=== Work required ===
If a line in the records below contains the word "will", copy it.
*** Opening Exercise input ***
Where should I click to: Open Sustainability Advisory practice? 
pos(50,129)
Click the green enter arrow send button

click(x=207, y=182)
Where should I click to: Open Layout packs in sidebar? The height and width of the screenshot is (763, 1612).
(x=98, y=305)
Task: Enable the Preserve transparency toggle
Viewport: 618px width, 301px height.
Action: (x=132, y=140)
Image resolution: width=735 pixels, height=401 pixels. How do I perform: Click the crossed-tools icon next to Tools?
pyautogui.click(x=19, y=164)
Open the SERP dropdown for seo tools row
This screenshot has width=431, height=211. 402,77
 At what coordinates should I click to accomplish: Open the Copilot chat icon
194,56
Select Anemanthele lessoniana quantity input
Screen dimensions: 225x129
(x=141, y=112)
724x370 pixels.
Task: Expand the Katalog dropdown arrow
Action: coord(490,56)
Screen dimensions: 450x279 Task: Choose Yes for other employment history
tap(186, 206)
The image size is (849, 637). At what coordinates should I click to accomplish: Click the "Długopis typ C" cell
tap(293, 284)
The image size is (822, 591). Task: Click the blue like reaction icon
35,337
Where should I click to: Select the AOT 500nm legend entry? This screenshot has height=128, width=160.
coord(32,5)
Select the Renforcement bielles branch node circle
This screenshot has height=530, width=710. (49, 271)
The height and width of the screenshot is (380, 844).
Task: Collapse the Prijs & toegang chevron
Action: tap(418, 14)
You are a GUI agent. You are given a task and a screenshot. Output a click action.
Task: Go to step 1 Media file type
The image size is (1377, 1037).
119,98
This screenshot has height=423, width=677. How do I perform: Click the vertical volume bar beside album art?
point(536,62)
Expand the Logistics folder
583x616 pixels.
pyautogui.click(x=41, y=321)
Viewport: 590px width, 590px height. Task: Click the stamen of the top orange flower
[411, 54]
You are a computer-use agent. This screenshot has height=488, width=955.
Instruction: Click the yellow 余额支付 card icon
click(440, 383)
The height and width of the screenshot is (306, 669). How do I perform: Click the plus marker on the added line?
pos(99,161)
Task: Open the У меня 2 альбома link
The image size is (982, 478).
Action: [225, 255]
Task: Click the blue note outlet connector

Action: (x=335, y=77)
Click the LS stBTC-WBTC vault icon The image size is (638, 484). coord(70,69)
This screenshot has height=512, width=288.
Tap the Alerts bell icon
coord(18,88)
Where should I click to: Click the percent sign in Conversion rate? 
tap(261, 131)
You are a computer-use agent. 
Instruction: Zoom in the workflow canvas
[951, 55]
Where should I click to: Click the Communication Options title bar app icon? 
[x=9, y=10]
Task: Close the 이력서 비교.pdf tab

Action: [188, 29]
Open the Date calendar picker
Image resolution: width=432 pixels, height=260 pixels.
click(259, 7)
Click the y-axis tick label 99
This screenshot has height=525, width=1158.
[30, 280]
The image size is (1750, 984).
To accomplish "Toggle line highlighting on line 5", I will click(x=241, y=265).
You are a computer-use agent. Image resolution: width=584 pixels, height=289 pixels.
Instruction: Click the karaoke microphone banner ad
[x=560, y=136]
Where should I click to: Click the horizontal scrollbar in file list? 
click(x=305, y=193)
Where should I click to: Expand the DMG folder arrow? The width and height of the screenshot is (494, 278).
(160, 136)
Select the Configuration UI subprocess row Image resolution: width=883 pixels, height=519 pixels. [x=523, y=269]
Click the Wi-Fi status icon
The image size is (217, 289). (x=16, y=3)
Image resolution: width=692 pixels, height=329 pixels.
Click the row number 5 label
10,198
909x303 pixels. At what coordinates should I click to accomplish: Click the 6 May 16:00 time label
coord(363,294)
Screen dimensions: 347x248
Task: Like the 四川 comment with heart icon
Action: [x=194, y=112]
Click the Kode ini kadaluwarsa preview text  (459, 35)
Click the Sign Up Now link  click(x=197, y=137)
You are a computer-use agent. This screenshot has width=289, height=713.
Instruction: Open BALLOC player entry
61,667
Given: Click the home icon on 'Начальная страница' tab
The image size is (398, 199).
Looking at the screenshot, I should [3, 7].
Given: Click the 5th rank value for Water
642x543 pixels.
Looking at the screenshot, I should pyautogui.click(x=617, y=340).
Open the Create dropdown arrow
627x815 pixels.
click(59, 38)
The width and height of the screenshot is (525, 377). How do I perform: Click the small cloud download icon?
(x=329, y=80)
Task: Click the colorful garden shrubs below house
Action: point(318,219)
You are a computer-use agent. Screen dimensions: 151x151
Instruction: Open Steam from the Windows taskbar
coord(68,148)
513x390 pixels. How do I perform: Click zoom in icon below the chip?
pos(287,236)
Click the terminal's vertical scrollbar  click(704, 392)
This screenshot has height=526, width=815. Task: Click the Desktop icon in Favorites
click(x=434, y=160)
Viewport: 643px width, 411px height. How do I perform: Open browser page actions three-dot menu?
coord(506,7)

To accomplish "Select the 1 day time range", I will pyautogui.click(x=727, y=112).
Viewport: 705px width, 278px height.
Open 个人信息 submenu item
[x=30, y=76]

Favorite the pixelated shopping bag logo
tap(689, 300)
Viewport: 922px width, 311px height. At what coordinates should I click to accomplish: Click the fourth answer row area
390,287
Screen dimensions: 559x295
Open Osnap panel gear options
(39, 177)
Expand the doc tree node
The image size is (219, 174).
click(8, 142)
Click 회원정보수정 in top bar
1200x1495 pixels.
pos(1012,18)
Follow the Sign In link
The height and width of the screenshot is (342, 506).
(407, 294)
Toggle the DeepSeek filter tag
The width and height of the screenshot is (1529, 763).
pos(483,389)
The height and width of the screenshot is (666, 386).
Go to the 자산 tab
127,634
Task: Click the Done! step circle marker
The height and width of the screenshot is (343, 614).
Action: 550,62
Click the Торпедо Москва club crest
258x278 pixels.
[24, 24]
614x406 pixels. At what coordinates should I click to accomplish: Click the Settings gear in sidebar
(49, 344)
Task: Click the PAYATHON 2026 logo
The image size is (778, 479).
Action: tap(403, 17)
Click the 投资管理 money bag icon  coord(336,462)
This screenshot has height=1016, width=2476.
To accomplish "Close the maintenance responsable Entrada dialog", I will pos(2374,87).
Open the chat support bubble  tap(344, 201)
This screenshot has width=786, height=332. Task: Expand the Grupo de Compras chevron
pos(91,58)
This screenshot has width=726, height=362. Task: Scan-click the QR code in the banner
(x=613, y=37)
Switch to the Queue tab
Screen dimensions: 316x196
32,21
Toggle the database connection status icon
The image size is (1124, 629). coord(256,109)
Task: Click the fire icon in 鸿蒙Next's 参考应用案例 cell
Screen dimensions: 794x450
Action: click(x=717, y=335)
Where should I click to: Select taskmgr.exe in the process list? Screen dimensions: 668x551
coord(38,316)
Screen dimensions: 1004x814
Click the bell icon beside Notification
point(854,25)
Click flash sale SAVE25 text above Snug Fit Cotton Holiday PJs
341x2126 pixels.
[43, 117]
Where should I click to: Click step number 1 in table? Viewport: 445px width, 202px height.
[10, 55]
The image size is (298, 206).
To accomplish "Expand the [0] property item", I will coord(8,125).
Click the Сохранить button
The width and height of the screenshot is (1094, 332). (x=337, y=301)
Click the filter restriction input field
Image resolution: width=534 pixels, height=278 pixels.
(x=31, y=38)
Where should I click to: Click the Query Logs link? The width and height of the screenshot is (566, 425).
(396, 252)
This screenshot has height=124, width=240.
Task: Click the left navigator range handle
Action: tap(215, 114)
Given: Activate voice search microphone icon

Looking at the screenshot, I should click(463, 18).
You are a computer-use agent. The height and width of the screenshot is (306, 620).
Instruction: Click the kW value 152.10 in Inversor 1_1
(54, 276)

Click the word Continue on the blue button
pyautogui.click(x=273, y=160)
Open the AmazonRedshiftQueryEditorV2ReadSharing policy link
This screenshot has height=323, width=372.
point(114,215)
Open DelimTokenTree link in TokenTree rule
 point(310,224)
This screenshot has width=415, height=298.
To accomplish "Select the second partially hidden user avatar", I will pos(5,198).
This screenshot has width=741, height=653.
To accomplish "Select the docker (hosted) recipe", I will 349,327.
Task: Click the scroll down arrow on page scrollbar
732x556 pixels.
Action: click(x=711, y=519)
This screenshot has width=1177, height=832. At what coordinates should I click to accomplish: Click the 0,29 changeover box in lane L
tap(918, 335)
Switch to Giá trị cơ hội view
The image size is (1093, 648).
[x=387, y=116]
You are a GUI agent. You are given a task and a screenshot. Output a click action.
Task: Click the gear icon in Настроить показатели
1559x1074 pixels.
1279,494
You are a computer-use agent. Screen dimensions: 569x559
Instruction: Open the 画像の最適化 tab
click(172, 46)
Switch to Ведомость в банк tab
*** Closing Exercise input ***
=== Response area ===
To accomplish "Toggle line highlighting on line 5", I will click(x=241, y=265).
To accomplish "Select the 1 day time range", I will pyautogui.click(x=727, y=112).
To accomplish "Close the maintenance responsable Entrada dialog", I will pos(2374,87).
To accomplish "Expand the [0] property item", I will coord(8,125).
To accomplish "Select the second partially hidden user avatar", I will pos(5,198).
To accomplish "Select the docker (hosted) recipe", I will 349,327.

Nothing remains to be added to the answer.